OUR LATEST RESEARCH: Fraternities can help challenge sexual assault–and how.
How to prevent sexual assault on campus? We’re working on it.
Presenting: our new formative research designed to help us—and the entire campus ecosystem—do just that.
Sneak peek: The key is culture change. Driven by everyone.
As we said in our recent letter to the editor of the New York Times, we need to call on everyone to help change the campus culture that enables assault to persist.
And “everyone” includes the Greek system (fraternities and sororities).
Of course, more work than ever is now being done to address campus sexual violence. That’s great. And the most lasting change will come when we challenge the cultures and norms that support violence. That way, fewer incidents will happen. And if they do, the response will be appropriate.
Since the Greek system often drives culture on campus, its members also have deep power to drive culture change. And imagine what we can accomplish when they work with all campus stakeholders to enable everyone to study—and party—safely.

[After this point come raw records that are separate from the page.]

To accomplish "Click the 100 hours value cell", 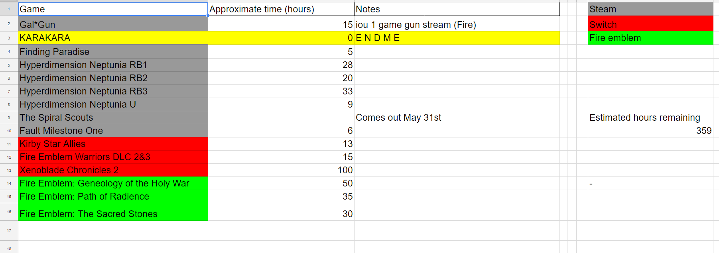I will point(281,170).
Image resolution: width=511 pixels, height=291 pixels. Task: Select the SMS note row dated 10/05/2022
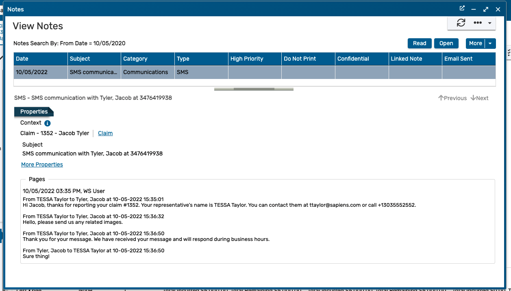pos(94,72)
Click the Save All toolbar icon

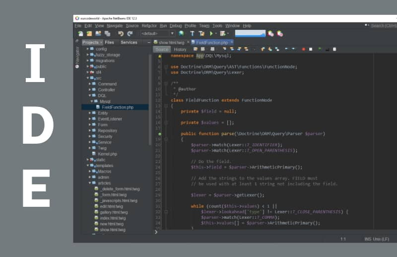tap(108, 34)
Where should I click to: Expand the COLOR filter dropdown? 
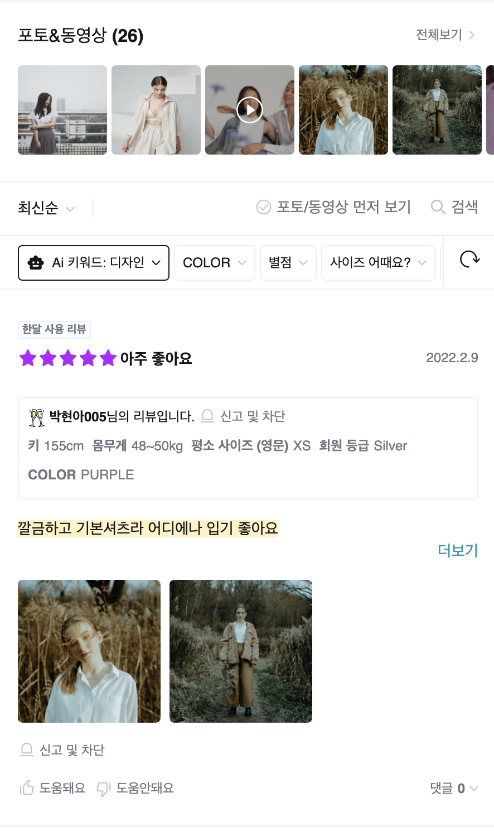tap(214, 263)
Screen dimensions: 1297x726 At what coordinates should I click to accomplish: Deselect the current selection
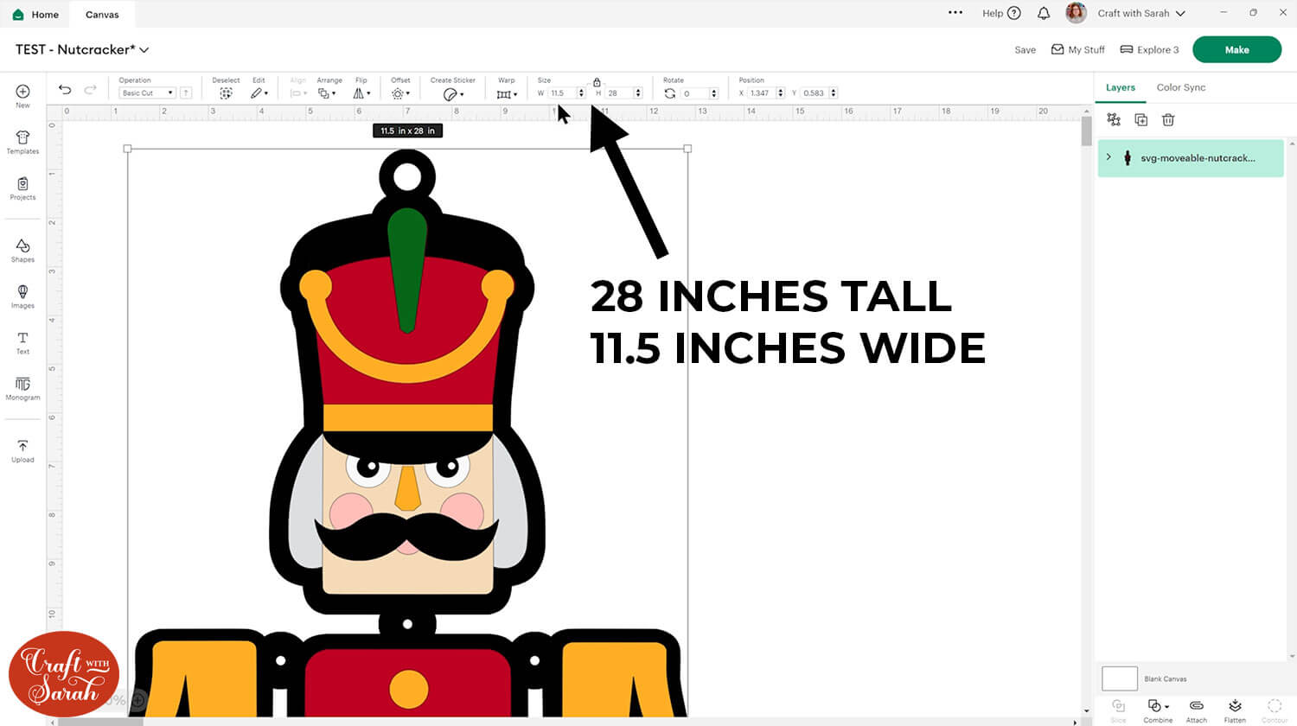pyautogui.click(x=226, y=92)
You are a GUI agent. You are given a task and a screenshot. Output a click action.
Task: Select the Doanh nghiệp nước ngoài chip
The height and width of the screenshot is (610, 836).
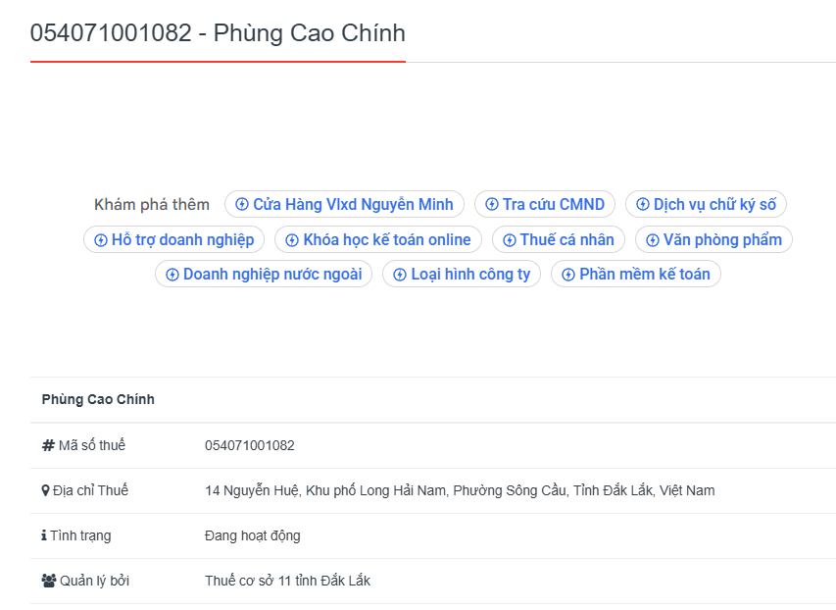[271, 275]
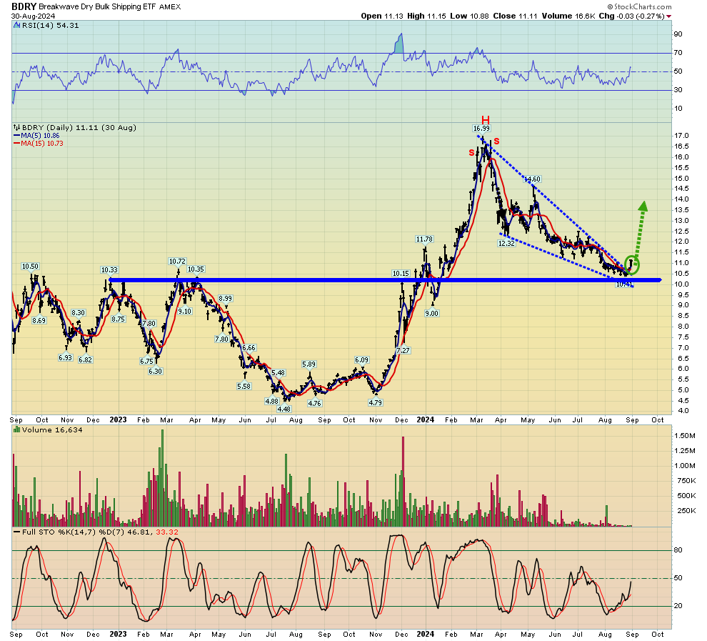Click the RSI(14) indicator panel icon
Image resolution: width=707 pixels, height=641 pixels.
pyautogui.click(x=16, y=26)
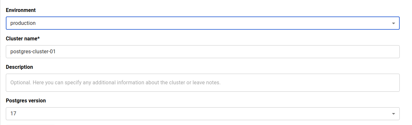This screenshot has width=412, height=125.
Task: Click the "production" value in Environment
Action: 23,23
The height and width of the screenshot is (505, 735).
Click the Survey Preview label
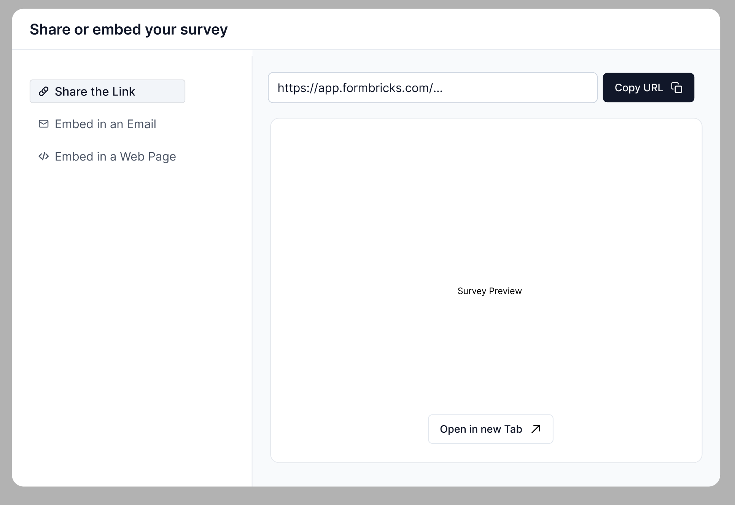click(x=490, y=291)
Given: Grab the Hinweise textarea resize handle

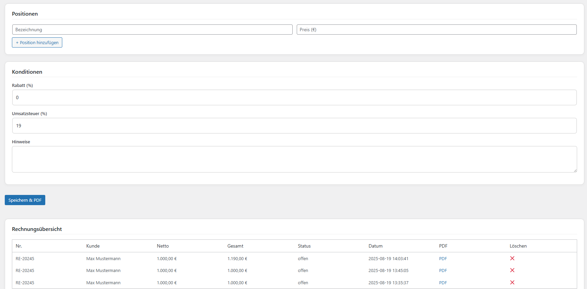Looking at the screenshot, I should point(575,170).
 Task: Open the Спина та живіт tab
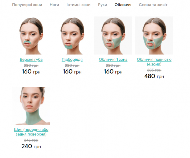click(153, 5)
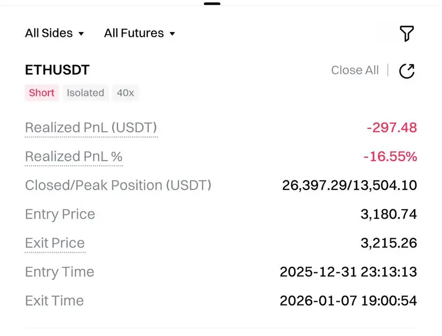This screenshot has width=442, height=336.
Task: Click the -16.55% PnL percentage value
Action: [x=390, y=157]
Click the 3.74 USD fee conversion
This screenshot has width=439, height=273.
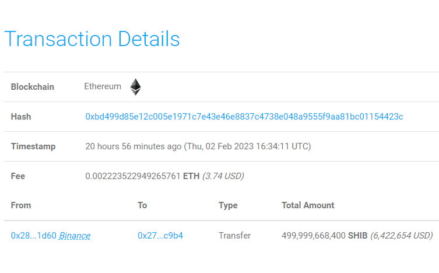[x=223, y=176]
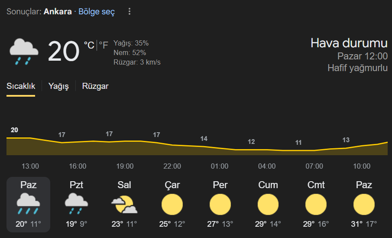This screenshot has height=238, width=392.
Task: Open the three-dot options menu
Action: click(x=129, y=11)
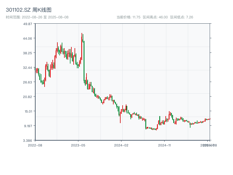This screenshot has height=175, width=233.
Task: Click the 15.01 y-axis label
Action: point(28,111)
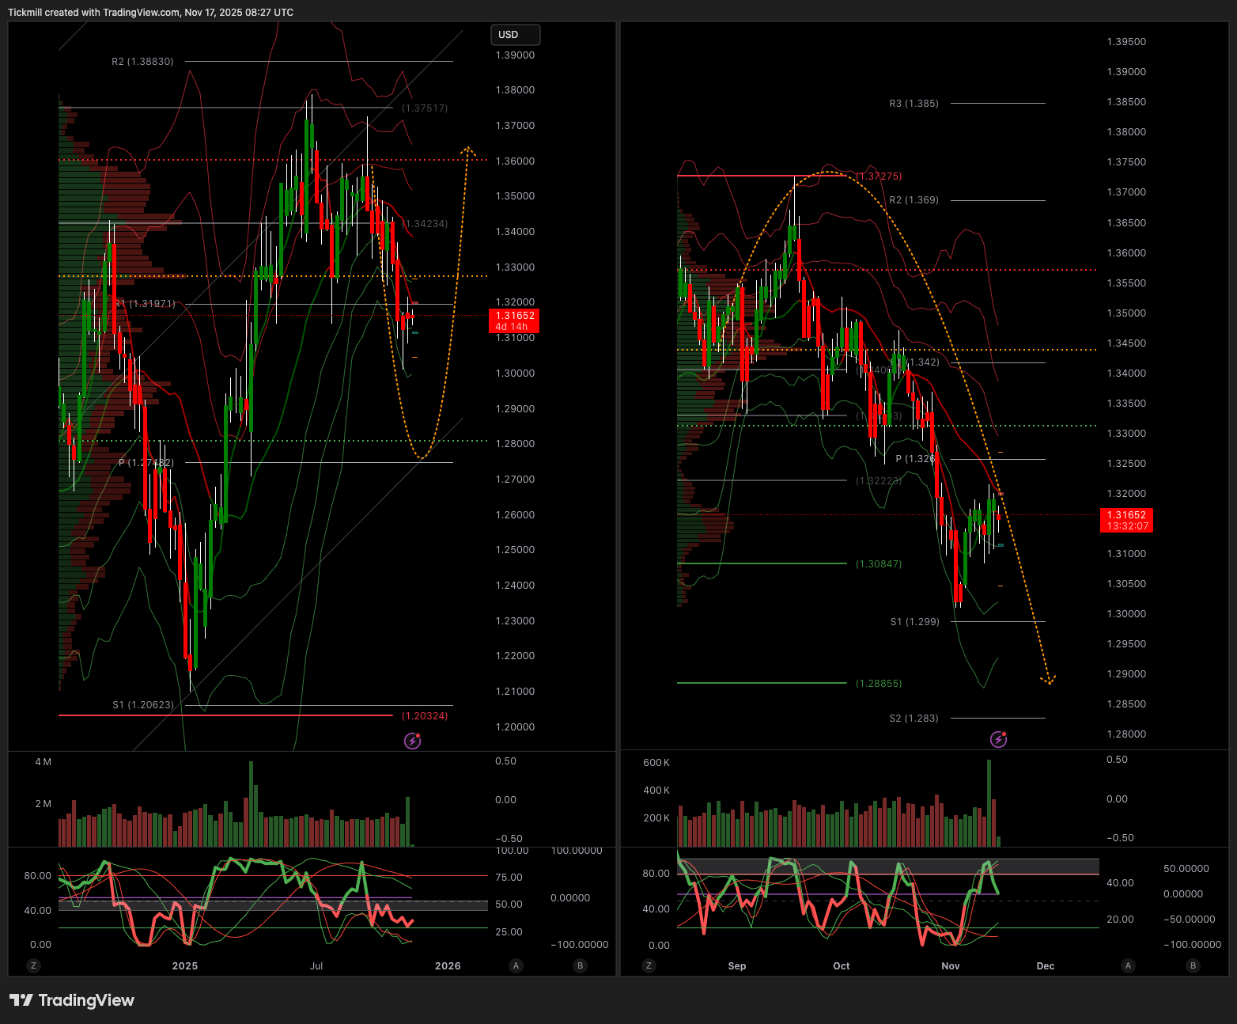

Campus sexual violence and the attitudes that promote it are often passed down year to year. Our campaigns will engage students from high school seniors to college alums in an intergenerational approach to prevention. We also partner with other key stakeholders to create stronger networks, enhance sustainability and long-term investment in prevention, and foster a deeper understanding of how true culture change requires everyone to take part.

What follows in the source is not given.